## DATASET CONTENT
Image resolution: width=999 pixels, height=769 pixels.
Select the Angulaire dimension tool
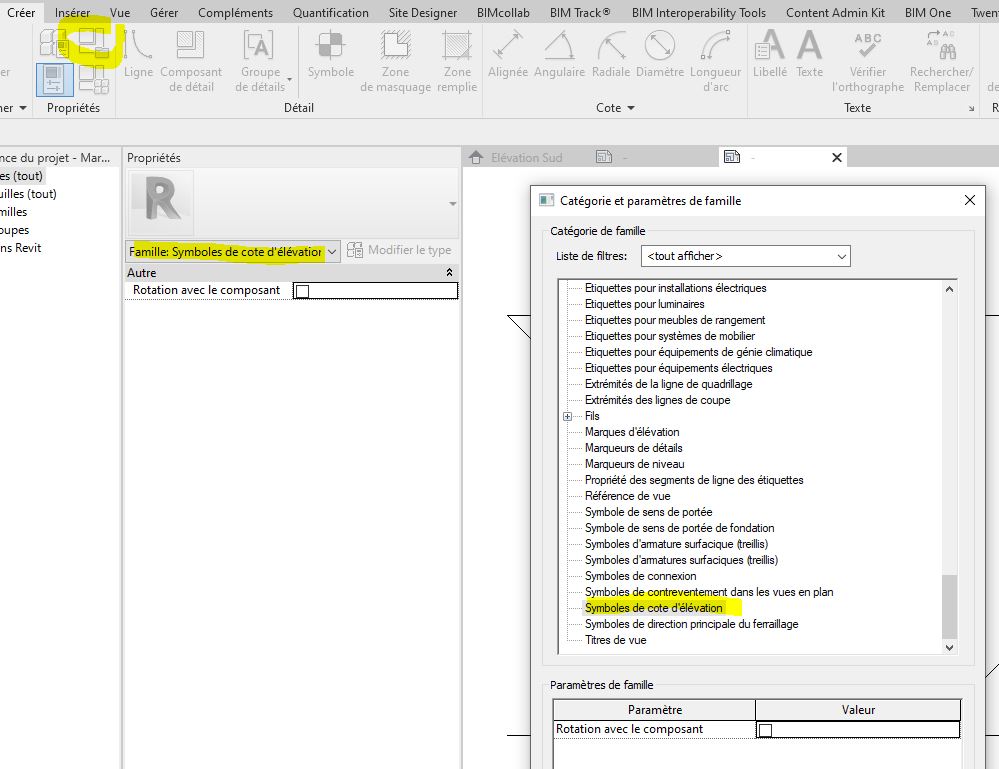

...

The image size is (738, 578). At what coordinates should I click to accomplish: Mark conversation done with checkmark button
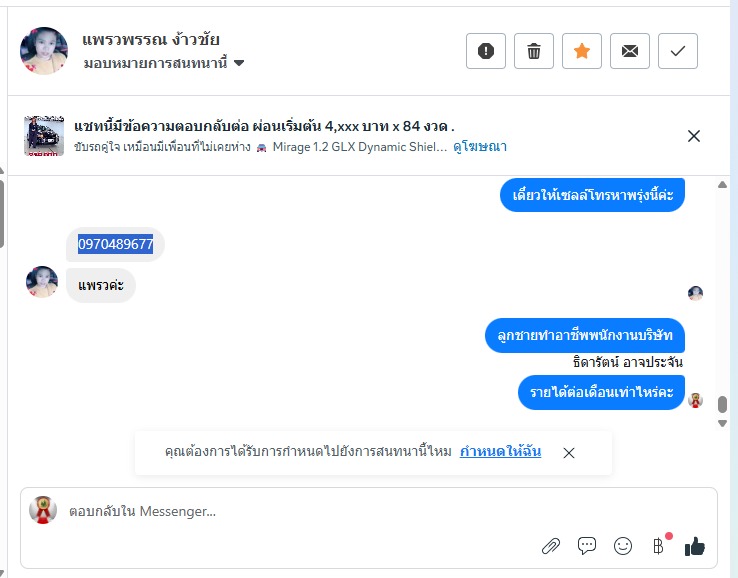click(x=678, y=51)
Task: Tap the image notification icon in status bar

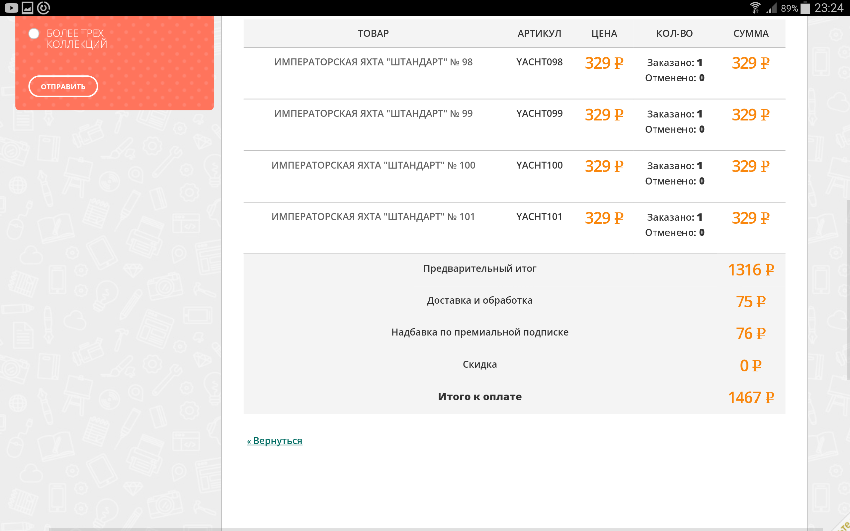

## YOUR TASK
Reproduce the lines above, beginning at the line with "Image resolution: width=999" and stopping after the line with "Select the Angulaire dimension tool", exactly as they are.

## COMPLETED EXERCISE
Image resolution: width=999 pixels, height=769 pixels.
Select the Angulaire dimension tool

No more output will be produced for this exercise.